Monday, June 19, 2006, 12:00 noon Abstract
Hunting for Snakes in Hypercubes

Anil M. Shende, Roanoke College, USA

DI - Department of Computer Science
Seminar Room, third floor


Abstract:

The problem of finding the length, denoted by s(d), of a longest  d-dimensional snake, that is, an induced path in a d-dimensional hypercubical, undirected graph was posed in 1958 in the context of coding theory and is still an open problem.  The length of a snake is by definition the number of edges in a snake.  The 2^d vertices of a d-dimensional hypercube can be uniquely labeled using d bits.  A snake of length k in this hypercube is a sequence of distinct labels (vertices) v_0, v_1, ..., v_k such that:

* for each i, 0 <= i < k, v_i and v_{i+1} differ in exactly one bit position, and

* for each i, j, 0 <= i, j <= k, if |i - j| > 1 then v_i and v_j differ in at least two bit positions.

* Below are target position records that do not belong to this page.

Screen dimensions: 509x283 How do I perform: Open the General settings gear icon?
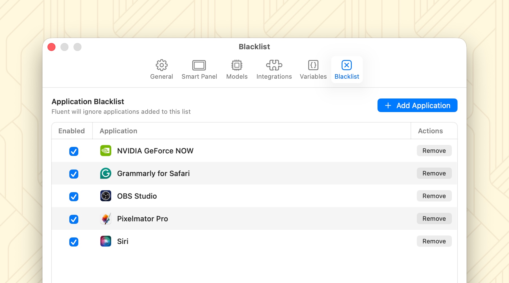point(161,65)
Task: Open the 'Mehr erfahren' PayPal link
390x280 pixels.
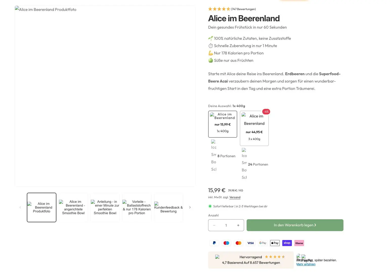Action: tap(306, 264)
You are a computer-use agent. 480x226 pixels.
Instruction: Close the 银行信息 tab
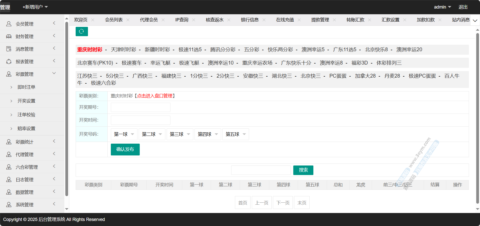coord(264,20)
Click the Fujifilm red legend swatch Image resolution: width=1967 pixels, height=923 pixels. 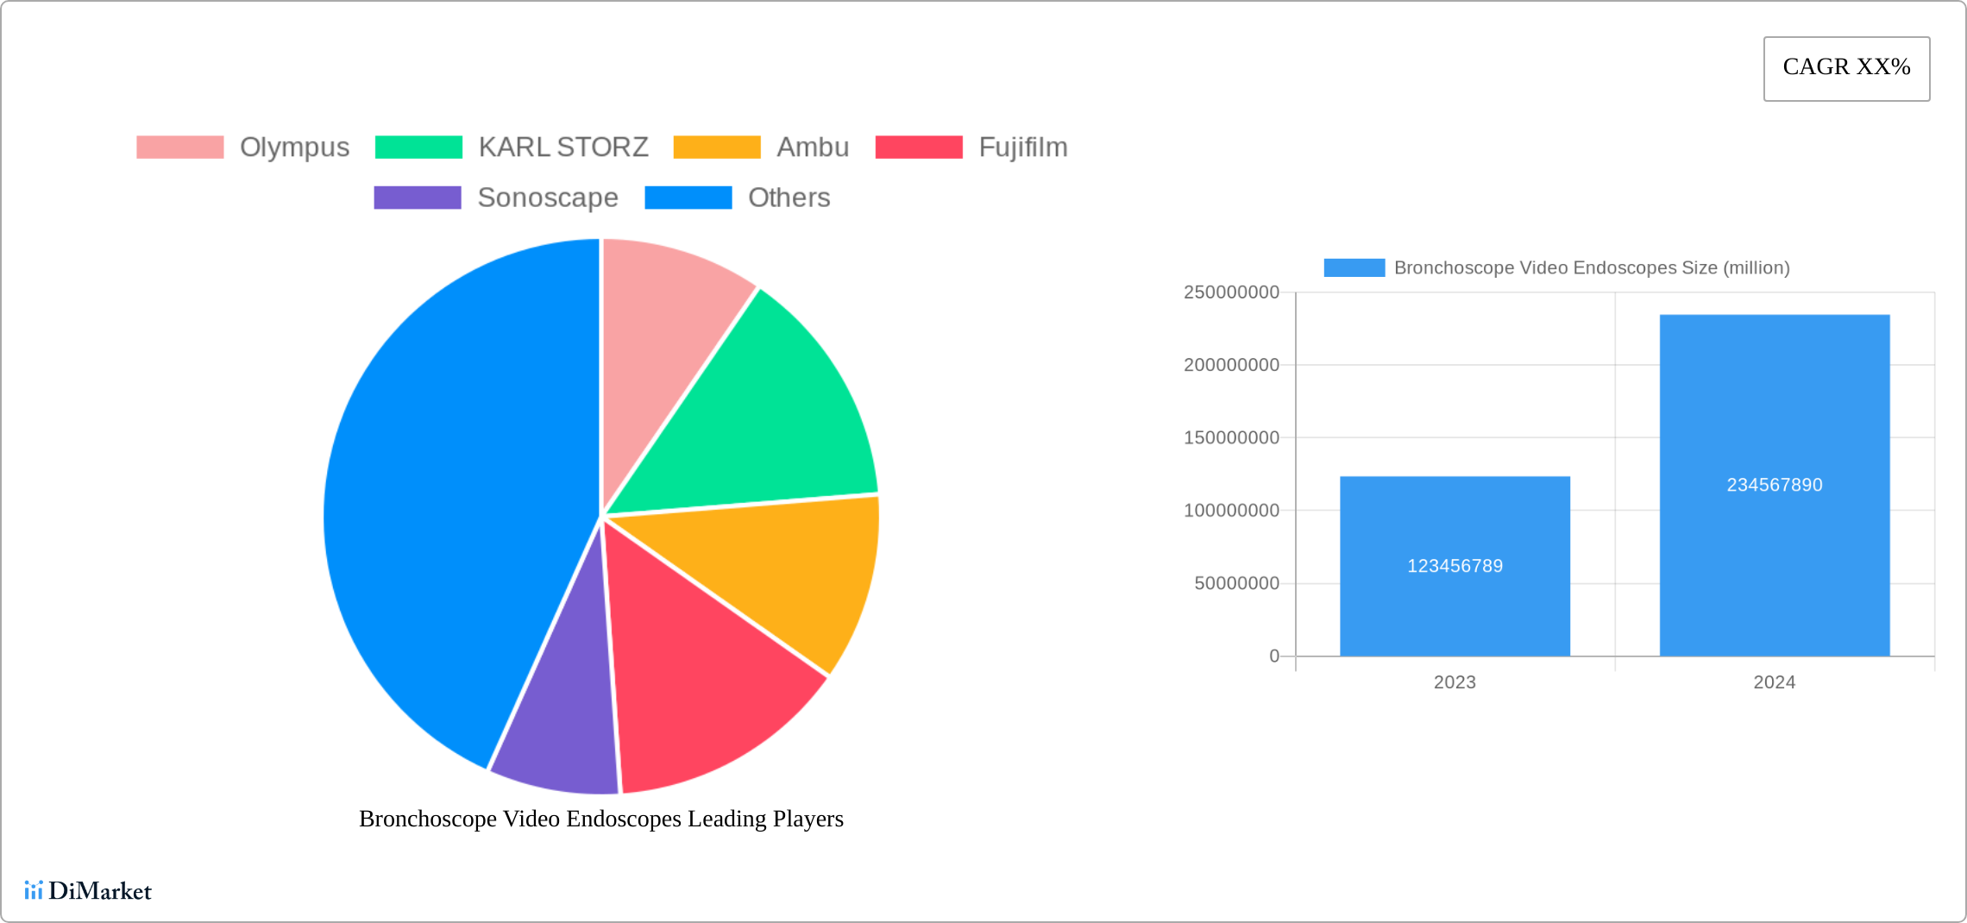pyautogui.click(x=918, y=148)
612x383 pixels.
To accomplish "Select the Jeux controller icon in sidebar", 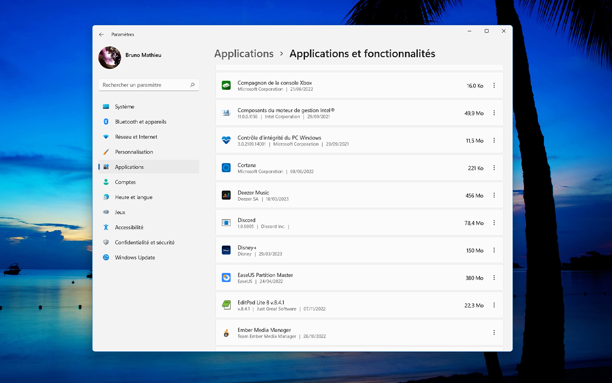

Besides coding theory, the study of snakes has several applications including electronic combination locking schemes, cryptography etc.

s(d) is known only for d <= 7, and these results were obtained by exhaustive search -- clearly an intractable methodology for finding s(d) for higher values of d.  The difference in the best known estimates for upper and lower bounds on s(d) is exponential in d.  Thus, there is a need to find better approximations on s(d).

A study of known longest d-dimensional snakes for d<=7 suggests that every d-dimensional snake contains a (d-1)-dimensional maximal snake as its prefix.  Hence, it is useful to study maximal snakes.

In this talk, we will discuss the best known results on s(d) and the techniques used to obtain these results.  In particular, we will discuss some existence/non-existence results related to maximal snakes, and how the proofs for these results may be useful in improving the lower bound on s(d).